Reputation: 602
I'm trying to apply text preprocessing to a pandas column, with spacy. My goal is to apply preprocessing and then use this clean column for further analysis with other columns.
Data:
category content
0 business Quarterly profits at US media giant TimeWarne...
1 business The dollar has hit its highest level against ...
2 business The owners of embattled Russian oil giant Yuk...
3 business British Airways has blamed high fuel prices f...
4 business Shares in UK drinks and food firm Allied Dome...
My preprocessing:
import spacy
nlp = spacy.load('en_core_web_sm')
doc = nlp(str(df['content']))
new_corpus = [[words.lemma_ for words in docs if (not words.is_stop and not words.is_punct and not words.like_num)] for docs in doc]

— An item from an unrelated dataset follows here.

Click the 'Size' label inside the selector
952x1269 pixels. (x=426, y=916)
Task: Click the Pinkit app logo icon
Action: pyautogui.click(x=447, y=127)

corpus_clean = [[word.lower() for word in docu if (word.isalpha())] for docu in new_corpus]
Error:
TypeError: 'spacy.tokens.token.Token' object is not iterable
Upvotes: 2
Views: 589
Reputation: 316
You have a problem with the dataframe conversion.
You wanted to get a list of 'content' but instead you turned the content column into a string.
You should change this line :
doc = nlp(str(df['content']))
To this:
doc = nlp.pipe(df['content'].tolist())
Upvotes: 1